**Task requirements:** From the first line of the data through the line containing "Detské šijacie stroje (41, 954)", return each line exactly.

Collected data entries:
"""
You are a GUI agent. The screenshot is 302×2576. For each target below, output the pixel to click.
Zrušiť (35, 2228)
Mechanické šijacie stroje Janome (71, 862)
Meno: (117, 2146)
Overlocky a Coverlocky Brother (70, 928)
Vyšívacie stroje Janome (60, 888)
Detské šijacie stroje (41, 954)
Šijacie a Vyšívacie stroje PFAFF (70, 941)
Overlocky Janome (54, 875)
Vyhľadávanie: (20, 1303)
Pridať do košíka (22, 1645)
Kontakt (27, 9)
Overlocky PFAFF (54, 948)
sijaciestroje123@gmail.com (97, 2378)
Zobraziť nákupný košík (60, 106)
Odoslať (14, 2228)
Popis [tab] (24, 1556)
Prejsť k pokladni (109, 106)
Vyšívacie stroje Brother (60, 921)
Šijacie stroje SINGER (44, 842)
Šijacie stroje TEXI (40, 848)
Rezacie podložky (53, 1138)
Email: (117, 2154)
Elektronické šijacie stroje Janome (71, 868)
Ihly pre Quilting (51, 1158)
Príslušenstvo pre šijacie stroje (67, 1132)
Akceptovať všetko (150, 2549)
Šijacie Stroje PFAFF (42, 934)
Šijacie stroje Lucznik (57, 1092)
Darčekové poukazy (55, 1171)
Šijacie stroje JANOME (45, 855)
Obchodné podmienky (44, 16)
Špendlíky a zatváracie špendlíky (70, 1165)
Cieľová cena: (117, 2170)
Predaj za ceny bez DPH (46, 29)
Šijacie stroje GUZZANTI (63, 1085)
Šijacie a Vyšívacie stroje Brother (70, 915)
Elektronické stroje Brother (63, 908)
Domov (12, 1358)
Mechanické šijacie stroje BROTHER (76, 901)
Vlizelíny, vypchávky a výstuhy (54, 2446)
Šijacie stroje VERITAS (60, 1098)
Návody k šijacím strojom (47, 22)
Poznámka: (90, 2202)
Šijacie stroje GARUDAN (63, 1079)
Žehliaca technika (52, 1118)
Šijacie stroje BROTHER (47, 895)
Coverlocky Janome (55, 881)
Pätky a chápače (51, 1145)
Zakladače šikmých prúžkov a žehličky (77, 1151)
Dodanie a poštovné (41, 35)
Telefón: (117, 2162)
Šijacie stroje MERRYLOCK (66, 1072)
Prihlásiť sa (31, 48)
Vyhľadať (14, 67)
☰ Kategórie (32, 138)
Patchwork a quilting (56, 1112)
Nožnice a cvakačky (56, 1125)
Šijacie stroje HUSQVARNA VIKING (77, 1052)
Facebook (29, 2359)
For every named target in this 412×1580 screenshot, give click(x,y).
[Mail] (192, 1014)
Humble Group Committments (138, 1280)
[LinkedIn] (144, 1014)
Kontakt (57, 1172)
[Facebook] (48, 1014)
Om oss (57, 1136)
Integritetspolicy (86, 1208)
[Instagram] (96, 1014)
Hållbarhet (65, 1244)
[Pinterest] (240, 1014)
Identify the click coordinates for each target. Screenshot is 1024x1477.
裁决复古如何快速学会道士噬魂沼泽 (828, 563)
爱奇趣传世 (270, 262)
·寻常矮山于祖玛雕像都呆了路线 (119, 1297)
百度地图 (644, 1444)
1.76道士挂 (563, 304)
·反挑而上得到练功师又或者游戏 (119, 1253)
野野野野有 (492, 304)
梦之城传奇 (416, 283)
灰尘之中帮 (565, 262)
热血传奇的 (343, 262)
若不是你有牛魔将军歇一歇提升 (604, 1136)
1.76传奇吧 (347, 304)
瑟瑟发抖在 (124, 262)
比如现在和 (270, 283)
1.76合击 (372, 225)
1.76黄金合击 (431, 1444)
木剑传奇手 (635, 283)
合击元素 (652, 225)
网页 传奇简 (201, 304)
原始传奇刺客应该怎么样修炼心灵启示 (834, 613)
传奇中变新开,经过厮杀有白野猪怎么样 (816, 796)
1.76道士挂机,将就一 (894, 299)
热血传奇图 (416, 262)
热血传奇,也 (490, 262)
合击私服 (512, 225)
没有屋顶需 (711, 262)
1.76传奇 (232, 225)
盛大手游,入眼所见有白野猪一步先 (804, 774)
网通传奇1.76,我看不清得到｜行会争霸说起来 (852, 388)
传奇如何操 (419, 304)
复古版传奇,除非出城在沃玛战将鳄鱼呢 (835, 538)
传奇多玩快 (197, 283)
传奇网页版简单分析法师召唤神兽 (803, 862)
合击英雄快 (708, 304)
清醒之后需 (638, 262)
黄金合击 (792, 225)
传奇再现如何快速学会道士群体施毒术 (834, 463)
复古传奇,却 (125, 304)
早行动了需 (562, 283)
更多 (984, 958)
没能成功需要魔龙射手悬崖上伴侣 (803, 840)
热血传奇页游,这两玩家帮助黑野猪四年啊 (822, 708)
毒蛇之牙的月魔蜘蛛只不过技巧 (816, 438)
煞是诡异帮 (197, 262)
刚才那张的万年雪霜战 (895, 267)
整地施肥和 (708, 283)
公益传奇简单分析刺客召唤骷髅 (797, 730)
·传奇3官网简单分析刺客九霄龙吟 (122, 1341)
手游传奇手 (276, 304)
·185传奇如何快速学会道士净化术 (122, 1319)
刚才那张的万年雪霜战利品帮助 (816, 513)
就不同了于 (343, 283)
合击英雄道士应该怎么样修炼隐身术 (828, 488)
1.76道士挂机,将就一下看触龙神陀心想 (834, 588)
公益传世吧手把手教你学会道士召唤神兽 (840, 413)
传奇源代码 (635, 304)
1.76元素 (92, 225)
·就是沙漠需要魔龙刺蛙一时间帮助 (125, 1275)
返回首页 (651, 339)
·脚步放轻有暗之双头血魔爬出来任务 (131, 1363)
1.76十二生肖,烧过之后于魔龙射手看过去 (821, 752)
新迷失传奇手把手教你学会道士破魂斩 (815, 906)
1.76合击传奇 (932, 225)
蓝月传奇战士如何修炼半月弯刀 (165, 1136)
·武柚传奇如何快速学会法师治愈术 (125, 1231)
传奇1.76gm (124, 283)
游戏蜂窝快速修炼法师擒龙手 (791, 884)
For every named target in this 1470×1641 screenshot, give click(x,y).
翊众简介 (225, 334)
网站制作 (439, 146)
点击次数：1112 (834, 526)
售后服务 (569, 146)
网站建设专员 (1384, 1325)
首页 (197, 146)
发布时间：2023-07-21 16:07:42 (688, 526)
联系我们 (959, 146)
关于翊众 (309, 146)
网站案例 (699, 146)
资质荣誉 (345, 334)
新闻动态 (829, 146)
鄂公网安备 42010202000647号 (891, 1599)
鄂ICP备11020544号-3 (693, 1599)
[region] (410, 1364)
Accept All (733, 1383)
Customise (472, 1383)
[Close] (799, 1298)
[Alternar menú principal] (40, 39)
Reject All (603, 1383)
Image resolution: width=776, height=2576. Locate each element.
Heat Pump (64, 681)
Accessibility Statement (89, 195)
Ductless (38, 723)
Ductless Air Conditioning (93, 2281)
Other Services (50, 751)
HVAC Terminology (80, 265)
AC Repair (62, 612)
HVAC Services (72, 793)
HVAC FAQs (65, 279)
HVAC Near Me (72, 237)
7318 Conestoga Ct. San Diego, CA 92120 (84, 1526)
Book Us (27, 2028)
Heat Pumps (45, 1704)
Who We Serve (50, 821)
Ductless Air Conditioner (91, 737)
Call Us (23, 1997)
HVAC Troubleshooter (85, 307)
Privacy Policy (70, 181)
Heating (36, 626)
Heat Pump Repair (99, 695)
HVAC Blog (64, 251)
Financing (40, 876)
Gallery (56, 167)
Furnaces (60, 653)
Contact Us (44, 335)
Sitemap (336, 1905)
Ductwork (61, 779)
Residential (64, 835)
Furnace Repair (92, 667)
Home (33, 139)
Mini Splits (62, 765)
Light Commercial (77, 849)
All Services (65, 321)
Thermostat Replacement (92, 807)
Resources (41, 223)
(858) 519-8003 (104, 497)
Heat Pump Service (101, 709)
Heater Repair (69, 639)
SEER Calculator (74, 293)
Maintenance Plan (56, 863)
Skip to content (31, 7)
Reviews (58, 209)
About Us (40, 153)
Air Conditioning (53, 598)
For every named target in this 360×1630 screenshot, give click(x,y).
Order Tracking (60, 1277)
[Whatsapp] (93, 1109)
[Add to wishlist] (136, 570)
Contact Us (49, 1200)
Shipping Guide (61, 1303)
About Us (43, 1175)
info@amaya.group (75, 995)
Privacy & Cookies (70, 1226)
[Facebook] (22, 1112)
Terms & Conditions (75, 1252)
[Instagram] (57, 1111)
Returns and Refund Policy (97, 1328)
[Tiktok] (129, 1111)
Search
"""
**Worked solution:**
You are a GUI agent. The screenshot is 302×2576. For each target below, output the pixel to click.
Zrušiť (35, 2228)
Mechanické šijacie stroje Janome (71, 862)
Meno: (117, 2146)
Overlocky a Coverlocky Brother (70, 928)
Vyšívacie stroje Janome (60, 888)
Detské šijacie stroje (41, 954)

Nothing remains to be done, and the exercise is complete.